### Exercise goal
Use the entries below and reproduce exactly the lines from the one containing "Given: Click the 56cm size column header" down to the one containing "Screen dimensions: 618x542", both of them included.
##### Record excerpts
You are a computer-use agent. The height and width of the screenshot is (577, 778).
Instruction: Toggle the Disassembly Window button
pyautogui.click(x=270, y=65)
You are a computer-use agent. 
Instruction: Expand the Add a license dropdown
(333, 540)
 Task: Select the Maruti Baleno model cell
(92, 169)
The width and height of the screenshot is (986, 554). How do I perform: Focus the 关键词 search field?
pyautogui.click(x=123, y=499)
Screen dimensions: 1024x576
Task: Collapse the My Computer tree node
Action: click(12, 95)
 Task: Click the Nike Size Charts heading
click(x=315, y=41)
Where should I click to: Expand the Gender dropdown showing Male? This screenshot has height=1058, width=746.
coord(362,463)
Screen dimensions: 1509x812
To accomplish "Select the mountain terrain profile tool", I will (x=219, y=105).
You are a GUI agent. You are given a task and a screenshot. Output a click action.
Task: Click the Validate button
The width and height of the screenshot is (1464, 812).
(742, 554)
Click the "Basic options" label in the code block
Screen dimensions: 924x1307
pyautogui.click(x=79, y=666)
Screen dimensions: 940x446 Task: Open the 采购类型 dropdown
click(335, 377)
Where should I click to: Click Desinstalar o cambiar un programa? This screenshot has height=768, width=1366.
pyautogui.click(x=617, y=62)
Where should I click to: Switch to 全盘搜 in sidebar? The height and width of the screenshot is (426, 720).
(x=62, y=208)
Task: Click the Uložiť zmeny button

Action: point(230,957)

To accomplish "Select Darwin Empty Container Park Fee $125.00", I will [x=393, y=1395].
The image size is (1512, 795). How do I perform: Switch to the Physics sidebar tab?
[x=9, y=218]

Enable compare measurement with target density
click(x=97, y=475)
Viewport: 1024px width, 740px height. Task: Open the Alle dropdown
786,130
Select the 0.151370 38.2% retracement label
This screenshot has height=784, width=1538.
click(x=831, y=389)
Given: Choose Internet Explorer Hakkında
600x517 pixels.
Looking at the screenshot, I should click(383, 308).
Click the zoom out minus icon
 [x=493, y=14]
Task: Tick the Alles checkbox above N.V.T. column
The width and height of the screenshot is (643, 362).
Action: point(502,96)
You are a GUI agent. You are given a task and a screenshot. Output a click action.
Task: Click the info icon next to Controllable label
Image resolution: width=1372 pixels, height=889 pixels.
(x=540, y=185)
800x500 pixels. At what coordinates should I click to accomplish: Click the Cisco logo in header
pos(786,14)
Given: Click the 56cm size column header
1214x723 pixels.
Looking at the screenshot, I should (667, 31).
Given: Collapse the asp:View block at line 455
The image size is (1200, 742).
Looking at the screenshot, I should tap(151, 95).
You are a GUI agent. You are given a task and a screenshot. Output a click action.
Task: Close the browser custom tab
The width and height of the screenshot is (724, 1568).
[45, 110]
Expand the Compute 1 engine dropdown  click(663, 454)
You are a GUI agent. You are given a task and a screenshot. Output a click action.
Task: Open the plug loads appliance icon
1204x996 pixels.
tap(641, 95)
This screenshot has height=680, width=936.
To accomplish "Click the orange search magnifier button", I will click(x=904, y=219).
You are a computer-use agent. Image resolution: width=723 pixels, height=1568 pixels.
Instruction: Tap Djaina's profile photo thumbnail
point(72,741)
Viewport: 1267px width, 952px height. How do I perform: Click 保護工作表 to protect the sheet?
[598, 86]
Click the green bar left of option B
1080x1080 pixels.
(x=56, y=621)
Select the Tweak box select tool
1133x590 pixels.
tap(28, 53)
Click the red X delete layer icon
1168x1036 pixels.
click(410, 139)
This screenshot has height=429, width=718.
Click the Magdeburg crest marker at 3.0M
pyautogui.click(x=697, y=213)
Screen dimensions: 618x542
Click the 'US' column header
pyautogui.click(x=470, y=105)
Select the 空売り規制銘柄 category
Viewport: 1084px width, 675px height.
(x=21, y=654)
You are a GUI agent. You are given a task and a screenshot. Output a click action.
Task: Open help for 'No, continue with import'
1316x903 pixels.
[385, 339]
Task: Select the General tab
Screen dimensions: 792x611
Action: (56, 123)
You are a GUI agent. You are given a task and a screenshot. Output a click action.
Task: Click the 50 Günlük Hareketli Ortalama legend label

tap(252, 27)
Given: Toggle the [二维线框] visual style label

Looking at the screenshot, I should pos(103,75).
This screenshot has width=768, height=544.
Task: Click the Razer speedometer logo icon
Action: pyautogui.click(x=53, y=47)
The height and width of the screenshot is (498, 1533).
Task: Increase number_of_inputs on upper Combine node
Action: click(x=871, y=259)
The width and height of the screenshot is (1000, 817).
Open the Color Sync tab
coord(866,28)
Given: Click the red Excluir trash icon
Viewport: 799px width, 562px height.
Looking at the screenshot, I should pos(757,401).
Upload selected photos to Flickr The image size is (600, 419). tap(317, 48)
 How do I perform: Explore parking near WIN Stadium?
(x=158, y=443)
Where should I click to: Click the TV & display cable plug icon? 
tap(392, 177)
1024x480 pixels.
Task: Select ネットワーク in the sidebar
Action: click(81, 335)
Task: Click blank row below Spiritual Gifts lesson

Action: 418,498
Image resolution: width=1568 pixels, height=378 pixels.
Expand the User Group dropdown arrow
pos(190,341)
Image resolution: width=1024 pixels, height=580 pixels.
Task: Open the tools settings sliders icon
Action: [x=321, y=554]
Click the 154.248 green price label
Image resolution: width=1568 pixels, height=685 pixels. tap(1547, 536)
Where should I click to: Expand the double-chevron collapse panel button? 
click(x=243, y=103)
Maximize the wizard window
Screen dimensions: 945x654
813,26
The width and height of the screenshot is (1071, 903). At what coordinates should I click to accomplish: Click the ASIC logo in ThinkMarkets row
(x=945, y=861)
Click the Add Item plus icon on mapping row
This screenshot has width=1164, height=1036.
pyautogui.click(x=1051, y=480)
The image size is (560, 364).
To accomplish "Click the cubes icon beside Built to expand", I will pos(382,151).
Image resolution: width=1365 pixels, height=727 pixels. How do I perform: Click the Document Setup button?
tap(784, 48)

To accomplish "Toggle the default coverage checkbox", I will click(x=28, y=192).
##########
### Completed exercise
Given: Click the 56cm size column header
1214x723 pixels.
Looking at the screenshot, I should (667, 31).
Given: Collapse the asp:View block at line 455
The image size is (1200, 742).
Looking at the screenshot, I should tap(151, 95).
You are a GUI agent. You are given a task and a screenshot. Output a click action.
Task: Close the browser custom tab
The width and height of the screenshot is (724, 1568).
[45, 110]
Expand the Compute 1 engine dropdown  click(663, 454)
You are a GUI agent. You are given a task and a screenshot. Output a click action.
Task: Open the plug loads appliance icon
1204x996 pixels.
tap(641, 95)
This screenshot has height=680, width=936.
To accomplish "Click the orange search magnifier button", I will click(x=904, y=219).
You are a computer-use agent. Image resolution: width=723 pixels, height=1568 pixels.
Instruction: Tap Djaina's profile photo thumbnail
point(72,741)
Viewport: 1267px width, 952px height. How do I perform: Click 保護工作表 to protect the sheet?
[598, 86]
Click the green bar left of option B
1080x1080 pixels.
(x=56, y=621)
Select the Tweak box select tool
1133x590 pixels.
tap(28, 53)
Click the red X delete layer icon
1168x1036 pixels.
click(410, 139)
This screenshot has height=429, width=718.
Click the Magdeburg crest marker at 3.0M
pyautogui.click(x=697, y=213)
Screen dimensions: 618x542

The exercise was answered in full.